On Mon, May 19, 2014 at 10:06 AM, Julian C. Dunn < " target="_blank"> > wrote:
On Mon, May 19, 2014 at 10:53 AM, Matt Stratton < "> > wrote:
> Julian,
>
> Not to go off on a tangent, but I'm curious about a statement in here. You
> mention that the cookbook should not be "using git submodules or any of that
> funny business".
>
> What would be the negative reason for putting chef-repo in source control,
> and then all cookbooks in their own repos, but putting a submodule of each
> cookbook under the cookbooks directory of the chef-repo? I've been working
> on a few projects where we intended to do this eventually, and just haven't
> done so yet. What issues/problems might I not be realizing? :)

A submodule is pinned to a particular Git hash, so you wind up in a
whole world of maintenance hell when you want to get a consistent
state for your top level. example: if I 'git submodule update' to get
to a new hash, I'm immediately impacting everyone.

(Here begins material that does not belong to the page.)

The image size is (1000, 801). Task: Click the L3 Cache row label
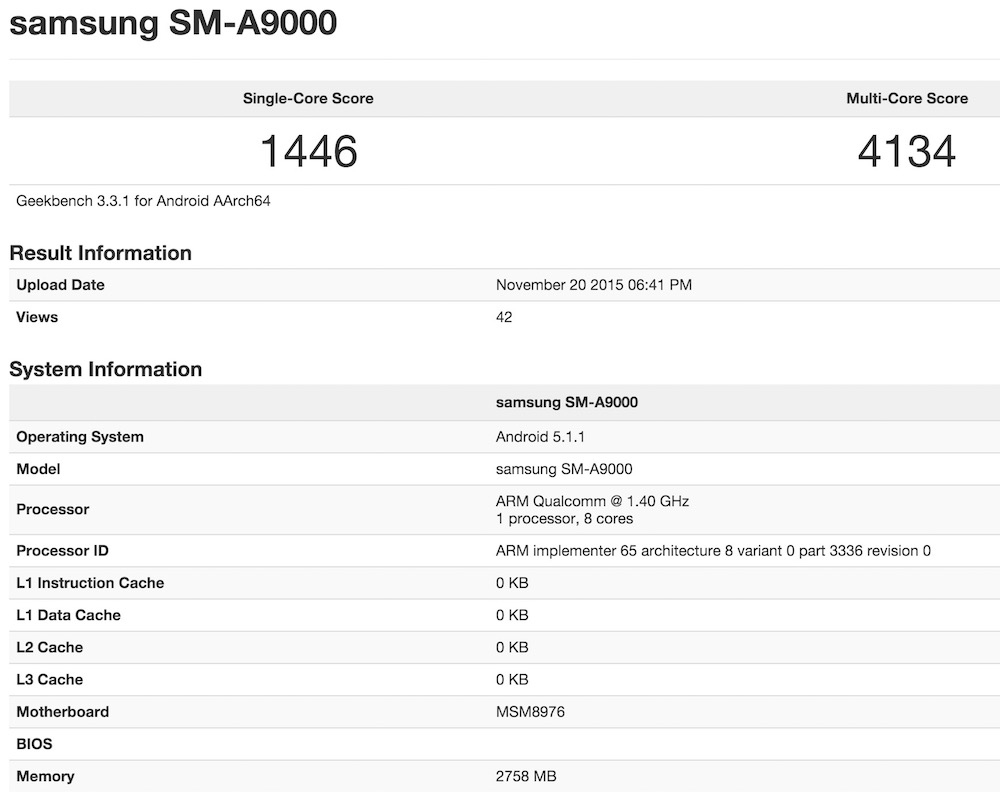[49, 680]
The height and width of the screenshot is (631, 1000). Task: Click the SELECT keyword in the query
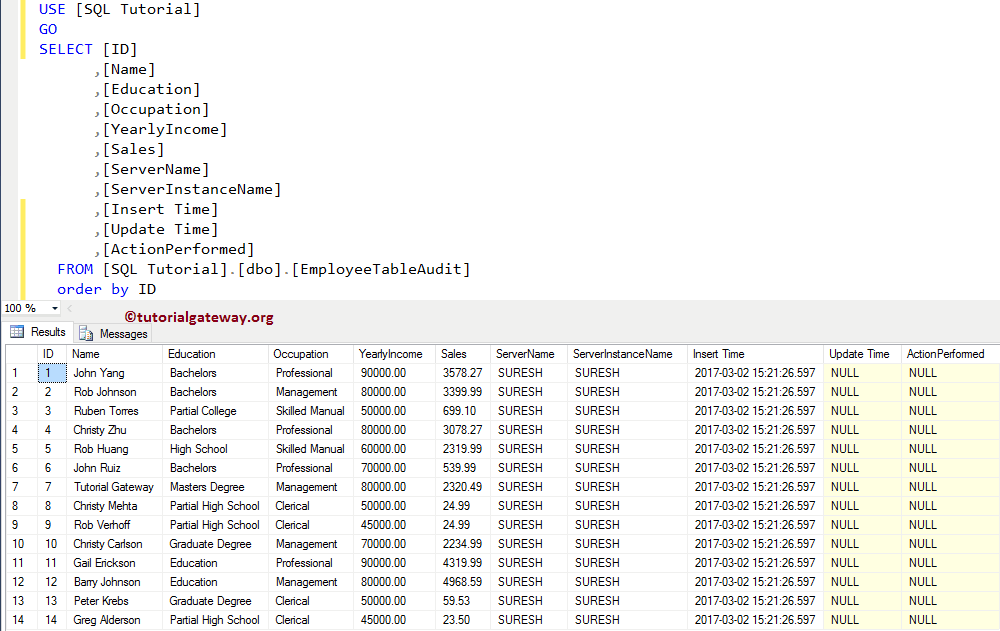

I usually set things up like this for customers:

+ chef-repo [its own Git module, with a .gitignore containing cookbooks/*]
  + roles
  + environments
  + data_bags
  + cookbooks (empty directory, maybe with a README.md in it
explaining why it's empty)

and then a Git module per cookbook.

The workflow for someone starting with Chef at that company would be:

* Clone chef-repo
* cd into cookbooks, clone individual cookbooks as needed

Yeah, there's Berkshelf, and upstream dependencies, and all that jazz
I haven't accounted for. But when people are first starting out, the
most important thing they are interested in doing is to start writing
some Chef code immediately without having to learn a pile of tools.